HFGCN:Hypergraph Fusion Graph Convolutional Networks for Skeleton-Based Action Recognition
Pengcheng Dong, Wenbo Wan, Huaxiang Zhang, Shuai Li, Sujuan Hou, Jiande Sun
TL;DR
The paper addresses skeleton-based action recognition by moving beyond fixed pairwise joint graphs to higher-order relationships using hypergraphs. It introduces HFGCN, which builds three hypergraph topologies (body-part groups and distance-from-core) and employs a Hypergraph Attention Module (HAM) for temporal high-order relations and a Hypergraph Convolution Module (HGCM) for channel-wise topology refinement, all powered by a Multi-Scale Temporal Convolution backbone. Extensive experiments on NTU RGB+D and NTU RGB+D 120 demonstrate state-of-the-art performance, with ablations confirming the benefit of integrating multiple hypergraph topologies and modules.

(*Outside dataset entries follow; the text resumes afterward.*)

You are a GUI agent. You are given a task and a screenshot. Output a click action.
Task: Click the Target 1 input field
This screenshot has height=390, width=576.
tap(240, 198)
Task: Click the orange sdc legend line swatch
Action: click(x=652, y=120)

The work advances robust, real-time-capable skeleton-based action recognition and points to future optimization of hypergraph construction for even better results.
Abstract
In recent years, action recognition has received much attention and wide application due to its important role in video understanding. Most of the researches on action recognition methods focused on improving the performance via various deep learning methods rather than the classification of skeleton points. The topological modeling between skeleton points and body parts was seldom considered. Although some studies have used a data-driven approach to classify the topology of the skeleton point, the nature of the skeleton point in terms of kinematics has not been taken into consideration. Therefore, in this paper, we draw on the theory of kinematics to adapt the topological relations of the skeleton point and propose a topological relation classification based on body parts and distance from core of body. To synthesize these topological relations for action recognition, we propose a novel Hypergraph Fusion Graph Convolutional Network (HFGCN). In particular, the proposed model is able to focus on the human skeleton points and the different body parts simultaneously, and thus construct the topology, which improves the recognition accuracy obviously. We use a hypergraph to represent the categorical relationships of these skeleton points and incorporate the hypergraph into a graph convolution network to model the higher-order relationships among the skeleton points and enhance the feature representation of the network. In addition, our proposed hypergraph attention module and hypergraph graph convolution module optimize topology modeling in temporal and channel dimensions, respectively, to further enhance the feature representation of the network. We conducted extensive experiments on three widely used datasets.The results validate that our proposed method can achieve the best performance when compared with the state-of-the-art skeleton-based methods.